Bear in mind, before you answer that question, the company in question was Warner Brothers, an outfit whose Stateside roster included such hip but relatively low-selling names as Ry Cooder, Randy Newman and Little Feat, all of whom went on to move a relatively substantial number of units but never managed sales figures that matched their critical acclaim.
A sensitive artistic type might perhaps slink off to lick his wounds in some dingy garret, but Vivian Stanshall was hardly the shrinking artistic violet, was he? No, if you're the man behind the more extreme dadaist tendencies of the Bonzo Dog Doo Dah Band (not that any of the other key players in the Bonzos was exactly straight) you destroy their boardroom and place a bag of bluebottle maggots behind the label president's office radiator. Cop that, young Harry!
On the other hand, even a cursory listen to Men Opening Umbrellas Ahead would, however, prompt the average listener to agree that, yes, I can understand the reservations. Those other names on the Warner Brothers roster had something approaching commercial potential, but on Men, Mr Stanshall, freed from the relative restraining collaborative influence of Neil Innes, his main collaborator in the Bonzo era, headed off to investigate the outer reaches of his considerable imagination. Exposure to other expressions of the same outré adventurism would have the listener knowing what to expect, but, with the exception of the original Rawlinson's End on the Bonzos contractual obligation Let's Make Up and Be Friendly most of those expressions came after Men Opening Umbrellas Ahead.
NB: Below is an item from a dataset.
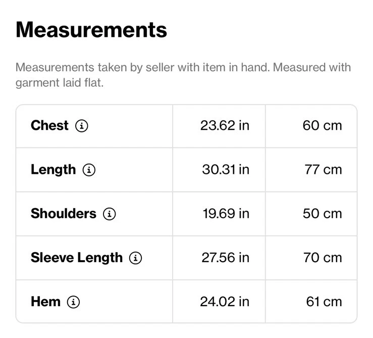Select the 50 cm shoulders value

pos(322,214)
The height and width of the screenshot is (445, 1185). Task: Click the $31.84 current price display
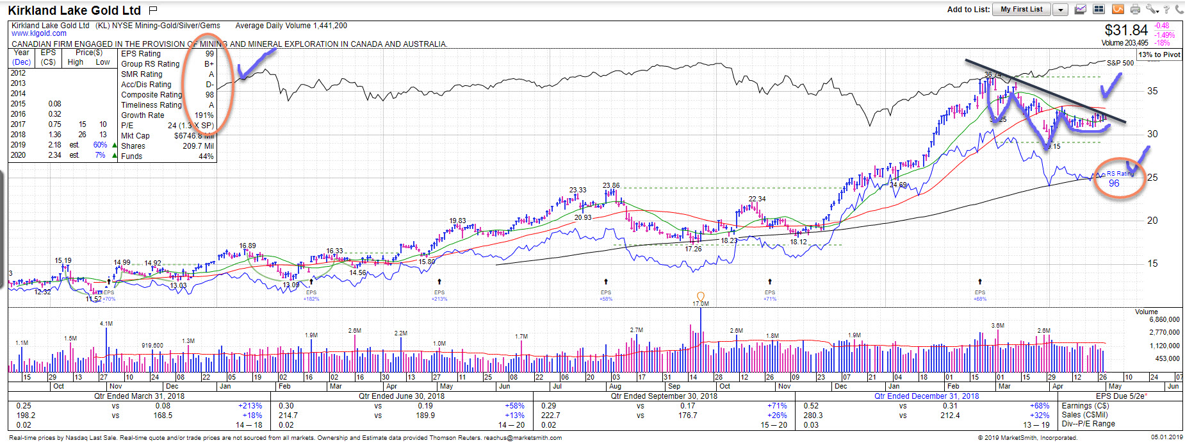[1126, 30]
While Innes was there through sessions at The Manor, Trident and Apple Studios, as were Traffic (at this point Steve Winwood, Jim Capaldi, Ric Grech, Gaspar Lawal and Rebop Kwaku Baah) and in the absence of co-writers (apart from the opening Afoju Ti Ole Riran (Dead Eyes), co-written with Gaspar Lawal) everything was written and arranged by Stanshall and, not to put too fine a point on it, it shows. Where you could count on Innes to deliver a veneer of commerciality or pop sensibility, what's on offer here veers off towards territory where the buses don't run without quite getting there and while it's not as confronting as it might have been it's hardly Top 40 potential either.
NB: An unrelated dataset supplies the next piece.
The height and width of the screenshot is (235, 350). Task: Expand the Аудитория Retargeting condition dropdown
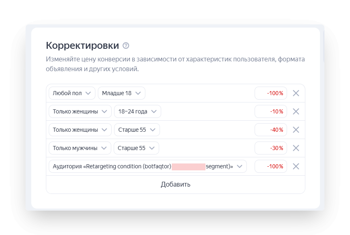click(147, 166)
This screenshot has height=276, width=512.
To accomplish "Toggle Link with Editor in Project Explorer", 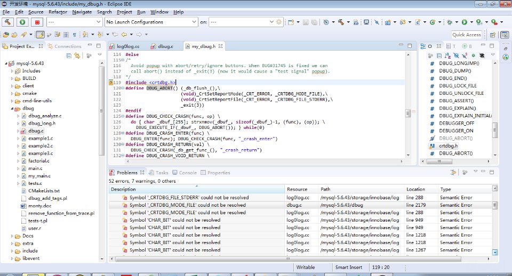I will point(78,55).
What is there, however, is the Stanshall verbal imagination, expressed in words that don't quite fit in the standard rock'n'roll lexicon and contain frequent references to the Stanshall virile member. From the opening Afoju Ti Ole Riran (Dead Eyes) which you can’t help reading as a burst of invective against his record company in particular, the music industry in general or Western Society as a whole (or, indeed, all three) through to the concluding Strange Tongues (they’ve tacked both sides of the Lakonga / Baba Tunde onto the end as bonus tracks, but Strange Tongues is the actual conclusion of the actual album) you’re in the recorded presence of one of the great English eccentrics, a man whose mind roamed paths that exist somewhere on the other side of linguistic inventiveness. Swingin’ jowls, a puke-box & an ulcer here, the Avant-Gardener pruning his beard over there, one’s left wishing someone had the foresight to declare the man an International Treasure and do something to ensure his survival.
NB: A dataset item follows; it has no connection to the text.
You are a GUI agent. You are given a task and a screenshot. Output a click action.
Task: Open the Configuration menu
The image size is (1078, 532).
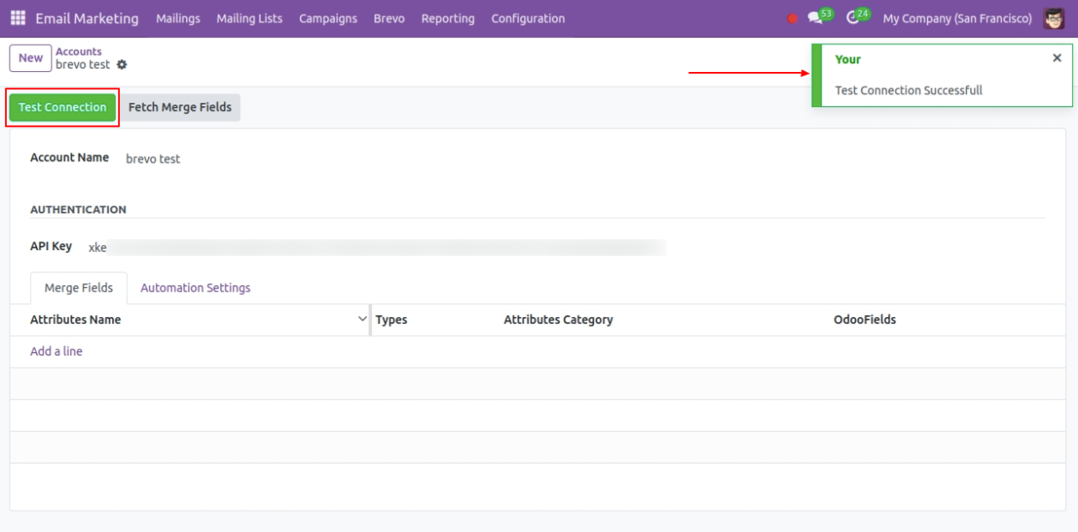[528, 18]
Much of it was, of course, fuelled by drink, and there’s probably no way he was going to live through to a ripe old age, but take Men, follow it with a visit to Sir Henry at Rawlinson End and an excursion to the high veld and Ndidi’s Kraal and place a tick beside the observation that Teddy Boys Don’t Knit and you can’t help wishing someone had been around to ensure more of Stanshall’s imaginings were preserved for posterity.